• Work instructions: Rewrite the data below with each "Where should I click to" swapped for "Where do I click to", keeping everything else unchanged.

_ _ _ _ _

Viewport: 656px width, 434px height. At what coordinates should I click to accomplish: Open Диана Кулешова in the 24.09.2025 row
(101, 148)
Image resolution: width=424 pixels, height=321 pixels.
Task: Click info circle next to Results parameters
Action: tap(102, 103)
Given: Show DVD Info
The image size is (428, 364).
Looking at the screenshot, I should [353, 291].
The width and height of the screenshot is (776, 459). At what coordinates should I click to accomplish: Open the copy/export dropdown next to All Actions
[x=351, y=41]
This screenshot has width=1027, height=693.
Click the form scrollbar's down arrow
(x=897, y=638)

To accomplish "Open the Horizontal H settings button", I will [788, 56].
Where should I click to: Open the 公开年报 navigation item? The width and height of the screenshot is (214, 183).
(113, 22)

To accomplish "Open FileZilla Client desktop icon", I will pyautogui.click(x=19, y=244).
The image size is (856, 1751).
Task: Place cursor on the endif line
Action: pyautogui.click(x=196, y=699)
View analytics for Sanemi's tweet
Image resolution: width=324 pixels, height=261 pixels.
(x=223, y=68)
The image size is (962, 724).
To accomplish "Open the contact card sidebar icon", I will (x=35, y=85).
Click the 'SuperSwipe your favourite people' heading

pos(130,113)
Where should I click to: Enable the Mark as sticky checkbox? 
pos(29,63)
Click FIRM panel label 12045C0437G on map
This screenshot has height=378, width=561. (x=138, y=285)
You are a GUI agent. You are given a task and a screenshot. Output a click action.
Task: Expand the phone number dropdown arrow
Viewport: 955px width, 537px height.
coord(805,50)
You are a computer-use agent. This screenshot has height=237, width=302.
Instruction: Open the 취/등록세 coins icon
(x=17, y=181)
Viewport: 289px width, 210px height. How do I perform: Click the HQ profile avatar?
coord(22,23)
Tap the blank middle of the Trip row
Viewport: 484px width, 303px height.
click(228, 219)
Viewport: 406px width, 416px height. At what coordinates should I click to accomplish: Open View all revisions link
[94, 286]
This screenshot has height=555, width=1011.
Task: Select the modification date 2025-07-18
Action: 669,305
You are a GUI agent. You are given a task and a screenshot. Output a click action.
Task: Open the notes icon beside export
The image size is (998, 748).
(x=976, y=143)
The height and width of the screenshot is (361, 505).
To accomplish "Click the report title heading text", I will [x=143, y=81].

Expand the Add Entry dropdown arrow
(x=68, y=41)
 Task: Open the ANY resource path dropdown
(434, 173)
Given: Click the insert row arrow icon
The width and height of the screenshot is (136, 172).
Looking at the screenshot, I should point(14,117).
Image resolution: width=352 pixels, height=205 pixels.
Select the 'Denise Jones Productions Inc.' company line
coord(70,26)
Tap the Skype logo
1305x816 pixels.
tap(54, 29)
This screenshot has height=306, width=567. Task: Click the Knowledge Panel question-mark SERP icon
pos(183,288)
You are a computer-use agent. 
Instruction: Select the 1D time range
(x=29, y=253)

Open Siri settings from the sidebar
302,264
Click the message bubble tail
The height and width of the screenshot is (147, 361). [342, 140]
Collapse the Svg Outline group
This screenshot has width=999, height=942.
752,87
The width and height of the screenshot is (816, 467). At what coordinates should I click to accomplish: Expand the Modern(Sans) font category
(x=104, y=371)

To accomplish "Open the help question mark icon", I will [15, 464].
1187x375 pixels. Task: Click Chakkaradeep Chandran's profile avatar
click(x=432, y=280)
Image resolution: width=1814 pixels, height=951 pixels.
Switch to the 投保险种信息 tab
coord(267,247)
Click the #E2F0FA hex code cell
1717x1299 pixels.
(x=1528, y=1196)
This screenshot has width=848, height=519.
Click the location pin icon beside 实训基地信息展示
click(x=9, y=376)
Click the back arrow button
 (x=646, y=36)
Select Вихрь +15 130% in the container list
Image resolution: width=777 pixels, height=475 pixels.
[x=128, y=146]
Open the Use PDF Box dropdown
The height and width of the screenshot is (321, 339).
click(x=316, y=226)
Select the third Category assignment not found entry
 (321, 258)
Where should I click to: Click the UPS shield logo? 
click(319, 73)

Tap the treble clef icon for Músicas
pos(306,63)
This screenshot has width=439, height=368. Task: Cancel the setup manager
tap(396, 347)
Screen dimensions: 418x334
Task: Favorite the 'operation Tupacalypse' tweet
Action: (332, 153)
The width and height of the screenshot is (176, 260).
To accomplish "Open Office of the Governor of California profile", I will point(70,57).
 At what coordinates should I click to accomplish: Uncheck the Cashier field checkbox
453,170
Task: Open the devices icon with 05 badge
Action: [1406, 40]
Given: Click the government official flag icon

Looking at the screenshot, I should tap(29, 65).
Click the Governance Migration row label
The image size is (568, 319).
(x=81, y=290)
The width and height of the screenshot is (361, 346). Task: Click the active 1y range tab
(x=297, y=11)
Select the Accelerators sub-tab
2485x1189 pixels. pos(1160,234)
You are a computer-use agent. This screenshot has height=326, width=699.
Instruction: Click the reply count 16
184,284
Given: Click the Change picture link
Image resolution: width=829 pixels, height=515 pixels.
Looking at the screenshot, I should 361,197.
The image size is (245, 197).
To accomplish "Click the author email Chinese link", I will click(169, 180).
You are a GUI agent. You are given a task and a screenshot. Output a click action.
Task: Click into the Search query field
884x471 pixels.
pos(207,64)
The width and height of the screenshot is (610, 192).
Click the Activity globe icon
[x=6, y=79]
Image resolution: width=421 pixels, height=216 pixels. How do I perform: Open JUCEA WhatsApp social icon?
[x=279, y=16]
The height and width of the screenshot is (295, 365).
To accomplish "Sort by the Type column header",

_ _ _ _ _

• Finished exercise:
Viewport: 656px width, 434px height. At what coordinates should I click to accomplish: Open Диана Кулешова in the 24.09.2025 row
(101, 148)
Image resolution: width=424 pixels, height=321 pixels.
Task: Click info circle next to Results parameters
Action: tap(102, 103)
Given: Show DVD Info
The image size is (428, 364).
Looking at the screenshot, I should [353, 291].
The width and height of the screenshot is (776, 459). At what coordinates should I click to accomplish: Open the copy/export dropdown next to All Actions
[x=351, y=41]
This screenshot has width=1027, height=693.
Click the form scrollbar's down arrow
(x=897, y=638)

To accomplish "Open the Horizontal H settings button", I will [788, 56].
Where do I click to: Open the 公开年报 navigation item? The width and height of the screenshot is (214, 183).
(113, 22)

To accomplish "Open FileZilla Client desktop icon", I will pyautogui.click(x=19, y=244).
The image size is (856, 1751).
Task: Place cursor on the endif line
Action: pyautogui.click(x=196, y=699)
View analytics for Sanemi's tweet
Image resolution: width=324 pixels, height=261 pixels.
(x=223, y=68)
The image size is (962, 724).
To accomplish "Open the contact card sidebar icon", I will (x=35, y=85).
Click the 'SuperSwipe your favourite people' heading

pos(130,113)
Where do I click to: Enable the Mark as sticky checkbox? 
pos(29,63)
Click FIRM panel label 12045C0437G on map
This screenshot has height=378, width=561. (x=138, y=285)
You are a GUI agent. You are given a task and a screenshot. Output a click action.
Task: Expand the phone number dropdown arrow
Viewport: 955px width, 537px height.
coord(805,50)
You are a computer-use agent. This screenshot has height=237, width=302.
Instruction: Open the 취/등록세 coins icon
(x=17, y=181)
Viewport: 289px width, 210px height. How do I perform: Click the HQ profile avatar?
coord(22,23)
Tap the blank middle of the Trip row
Viewport: 484px width, 303px height.
click(228, 219)
Viewport: 406px width, 416px height. At what coordinates should I click to accomplish: Open View all revisions link
[94, 286]
This screenshot has height=555, width=1011.
Task: Select the modification date 2025-07-18
Action: 669,305
You are a GUI agent. You are given a task and a screenshot. Output a click action.
Task: Open the notes icon beside export
The image size is (998, 748).
(x=976, y=143)
The height and width of the screenshot is (361, 505).
To accomplish "Click the report title heading text", I will [x=143, y=81].

Expand the Add Entry dropdown arrow
(x=68, y=41)
 Task: Open the ANY resource path dropdown
(434, 173)
Given: Click the insert row arrow icon
The width and height of the screenshot is (136, 172).
Looking at the screenshot, I should point(14,117).
Image resolution: width=352 pixels, height=205 pixels.
Select the 'Denise Jones Productions Inc.' company line
coord(70,26)
Tap the Skype logo
1305x816 pixels.
tap(54, 29)
This screenshot has height=306, width=567. Task: Click the Knowledge Panel question-mark SERP icon
pos(183,288)
You are a computer-use agent. 
Instruction: Select the 1D time range
(x=29, y=253)

Open Siri settings from the sidebar
302,264
Click the message bubble tail
The height and width of the screenshot is (147, 361). [342, 140]
Collapse the Svg Outline group
This screenshot has width=999, height=942.
752,87
The width and height of the screenshot is (816, 467). At what coordinates should I click to accomplish: Expand the Modern(Sans) font category
(x=104, y=371)

To accomplish "Open the help question mark icon", I will [15, 464].
1187x375 pixels. Task: Click Chakkaradeep Chandran's profile avatar
click(x=432, y=280)
Image resolution: width=1814 pixels, height=951 pixels.
Switch to the 投保险种信息 tab
coord(267,247)
Click the #E2F0FA hex code cell
1717x1299 pixels.
(x=1528, y=1196)
This screenshot has width=848, height=519.
Click the location pin icon beside 实训基地信息展示
click(x=9, y=376)
Click the back arrow button
 (x=646, y=36)
Select Вихрь +15 130% in the container list
Image resolution: width=777 pixels, height=475 pixels.
[x=128, y=146]
Open the Use PDF Box dropdown
The height and width of the screenshot is (321, 339).
click(x=316, y=226)
Select the third Category assignment not found entry
 (321, 258)
Where do I click to: Click the UPS shield logo? 
click(319, 73)

Tap the treble clef icon for Músicas
pos(306,63)
This screenshot has width=439, height=368. Task: Cancel the setup manager
tap(396, 347)
Screen dimensions: 418x334
Task: Favorite the 'operation Tupacalypse' tweet
Action: (332, 153)
The width and height of the screenshot is (176, 260).
To accomplish "Open Office of the Governor of California profile", I will point(70,57).
 At what coordinates should I click to accomplish: Uncheck the Cashier field checkbox
453,170
Task: Open the devices icon with 05 badge
Action: [1406, 40]
Given: Click the government official flag icon

Looking at the screenshot, I should tap(29, 65).
Click the Governance Migration row label
The image size is (568, 319).
(x=81, y=290)
The width and height of the screenshot is (361, 346). Task: Click the active 1y range tab
(x=297, y=11)
Select the Accelerators sub-tab
2485x1189 pixels. pos(1160,234)
You are a computer-use agent. This screenshot has height=326, width=699.
Instruction: Click the reply count 16
184,284
Given: Click the Change picture link
Image resolution: width=829 pixels, height=515 pixels.
Looking at the screenshot, I should 361,197.
The image size is (245, 197).
To accomplish "Click the author email Chinese link", I will click(169, 180).
You are a GUI agent. You are given a task and a screenshot. Output a click action.
Task: Click into the Search query field
884x471 pixels.
pos(207,64)
The width and height of the screenshot is (610, 192).
Click the Activity globe icon
[x=6, y=79]
Image resolution: width=421 pixels, height=216 pixels. How do I perform: Open JUCEA WhatsApp social icon?
[x=279, y=16]
The height and width of the screenshot is (295, 365).
To accomplish "Sort by the Type column header",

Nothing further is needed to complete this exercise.